• Extract provided

++++++++++

I also thought the morning was cut and dry, no big surprises. I took transporation in the afternoon, and it was much more difficult than I had anticipated, considering that's where I spent about 75% of my time studying.


----------



## Jay

This was my first (and hopefully only) time - I took the Structural depth.

The morning was easy. I only used the CERM. Couple of questions I wasn't sure of.

I found the Structural depth to be even easier than the morning. I used a lot of my codes and references, and there were a couple of questions I wasn't sure of.

Overall, I'm glad I studied for the depth more than the morning. I could see how someone would find the structural depth hard if they didn't study. If you study the NCEES sample questions and solutions (for structural depth and structural I), the structural depth is a breeze.


----------



## outatime2002

aggiecorgi said:


> This was my second time taking the exam (Civil/WR). I thought the morning was about the difficulty I was expecting, but the afternoon was very easy compared to October. I felt like I knew 80-90% of this exam, and hope my feelings are on par with my results. Last time I felt I got about 50% correct, and ended up scoring a 68.


I feel like I knew on the lower end of that 80-90%. I knew how to solve about 80% of the problems. I'm hoping that it gets me by. Any idea on cut scores? Is it typical to assume 70% is the minimum passing score?


----------



## Mapes

I could be wrong but I think 70% is probably the highest possible cut score. After the exams have been "normalized", the cut score is 70. I doubt there are many instances when they would curve down. I would think for the most part a score like a 65 would be adjusted to a 70. This is all speculation however.


----------



## BenM

This was my first time taking it as well, transportation in the afternoon, both modules were much easier than I expected, I was pleasantly surprised. I'm glad I studied as much as I did, which was a lot, because it made a lot of the questions very fast to solve. The morning took only took me 2 hours, so I did it twice.....make sure everything was good to go. The afternoon, with the exception of 1 or 2 questions was very fast as well. I had about an hour to go back and check things over. Overall feeling very good about the exam.


----------



## jamie

i thought the whole test was pretty straight forward. the morning section went well, I took geotech in the afternoon, which i had done a ton of practice problems for and felt like I could do most of the problems. i felt pretty good about it coming out of test.


----------



## VBinNC

I took the Civil/WR for the second time this past weekend and I thought the morning part was pretty on par from October but I also thought that the Afternoon questions this time around were alot more applicable to my personal work experience in "water resouces" as compared to October's. I'm glad I put 85% of my studying into WR depth only and a basic review of the other morning stuff.. Last time I split it 50-50 and pulled a 68 (EPIC FAIL).

Hopefully it'll be a good July 4th for us!


----------



## ND75

I took the transportation Depth. I had taken the exam 3 years ago, where i studied just for less than 8 hours. I had managed to get around 66 that time. This time I felt the morning was at par with the previous exam, but the afternoon was little easier. I am keeping fingers crossed. I feel that if the cut off is getting 52-53 problems correct, than i am confident that i passed. If it is about 56, then i may be on the border. Overall the questions were easy except a bit tricky.

++++++++++

• Collected data

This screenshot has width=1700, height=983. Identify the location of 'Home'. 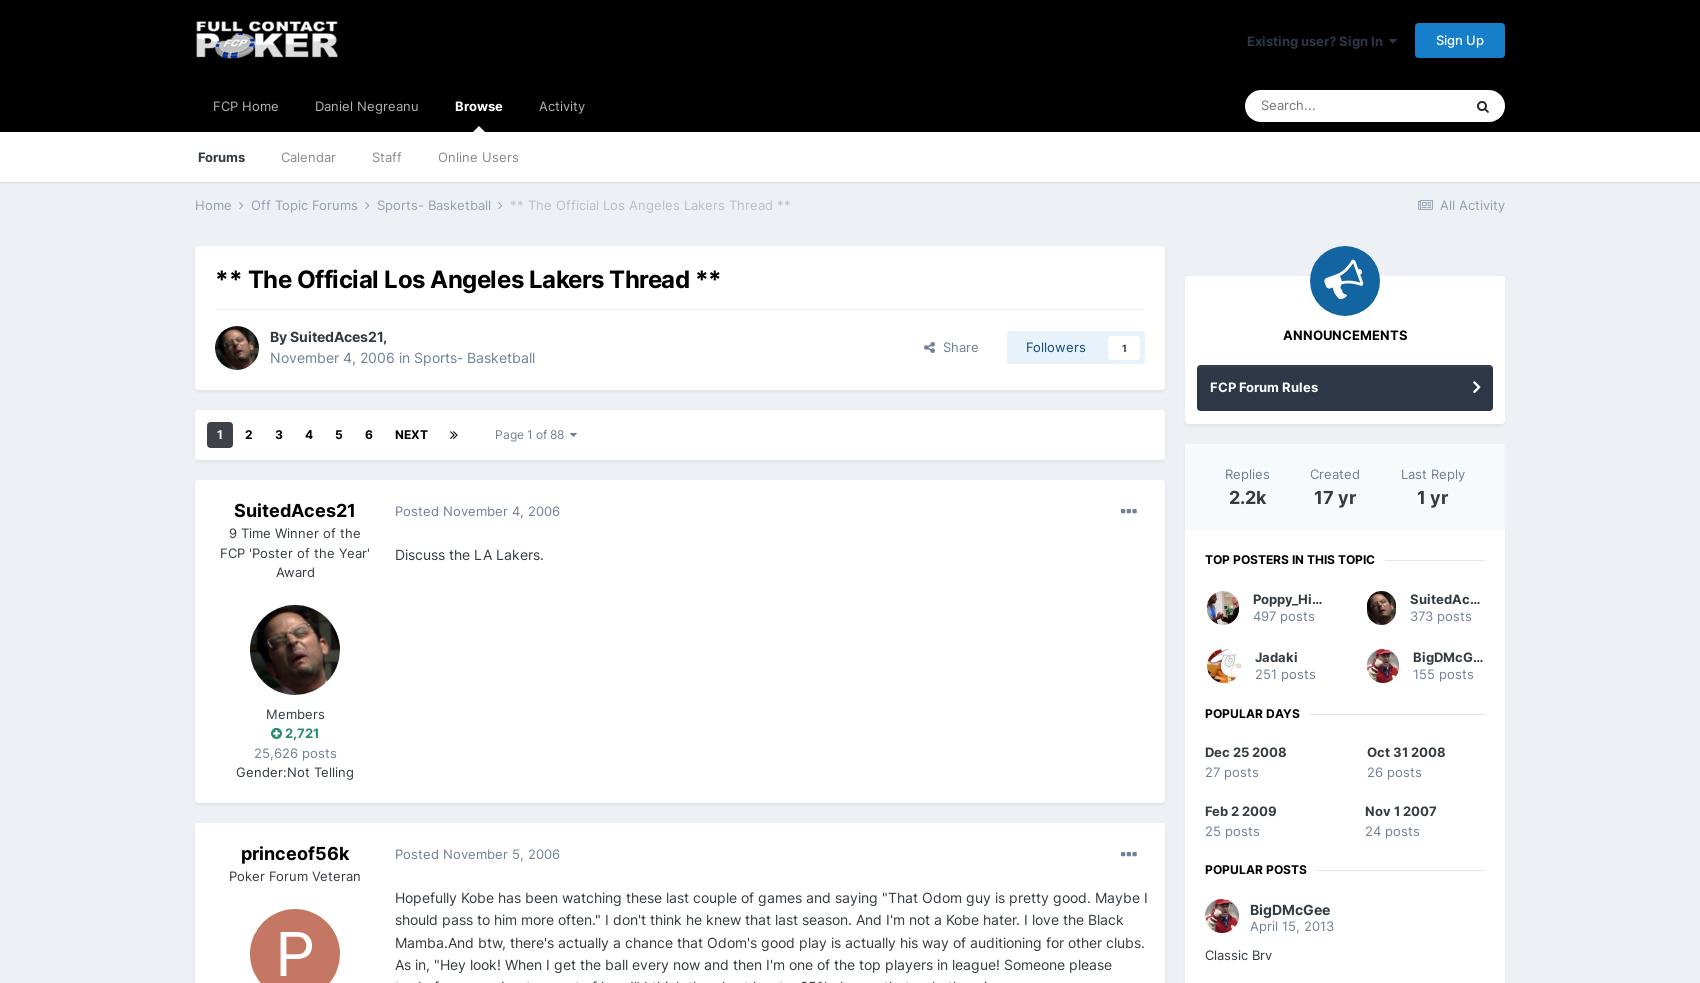
(215, 203).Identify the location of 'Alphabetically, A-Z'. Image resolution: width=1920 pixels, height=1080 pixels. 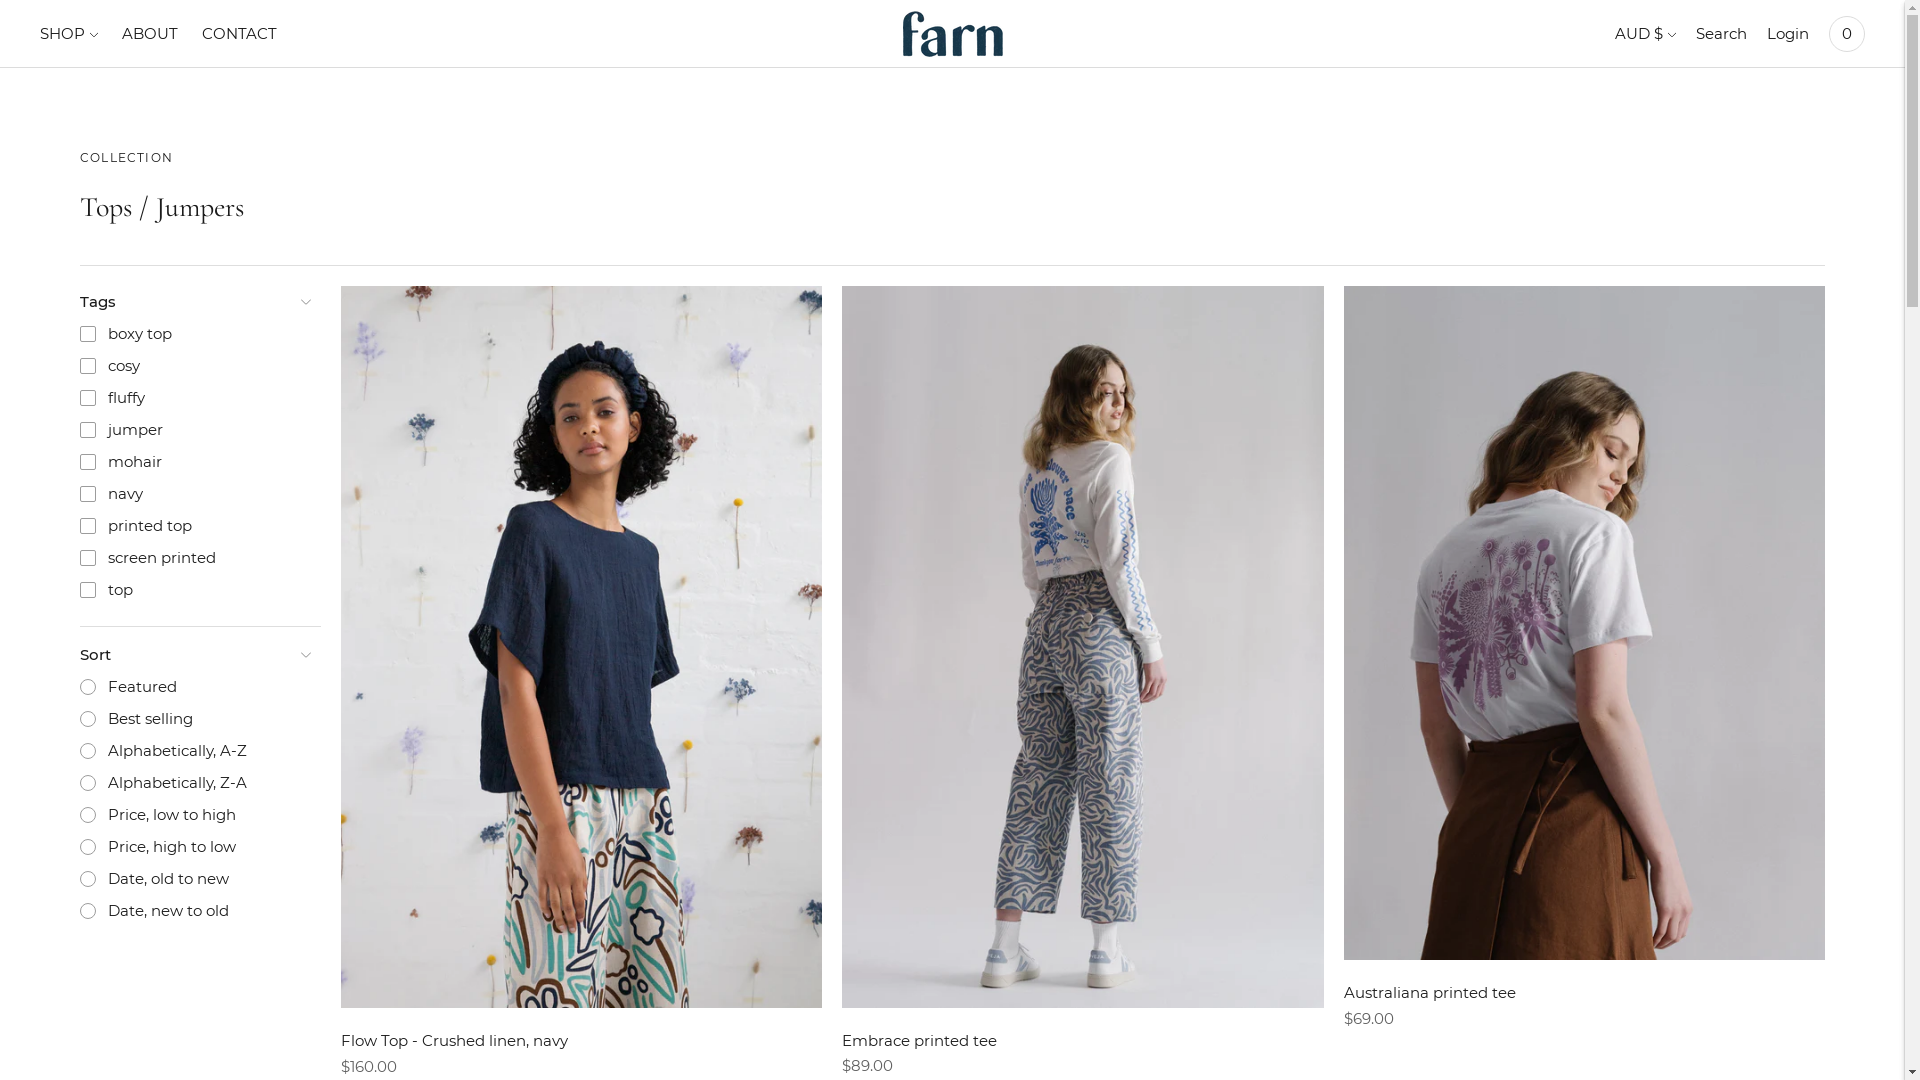
(194, 751).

++++++++++

• Short exercise A
Quote everything in the exam forum thread from "Overall, I'm glad" down to "is a breeze.".
• Short exercise B
Answer these questions from the exam forum thread:
(i) What reference did Jay say was the only one he used in the morning?
(ii) What score did VBinNC receive on the previous attempt, when studying was split 50-50?
(iii) How long did the morning section take BenM?

• Full answer A
Overall, I'm glad I studied for the depth more than the morning. I could see how someone would find the structural depth hard if they didn't study. If you study the NCEES sample questions and solutions (for structural depth and structural I), the structural depth is a breeze.

• Full answer B
(i) The CERM.
(ii) A 68.
(iii) Only 2 hours.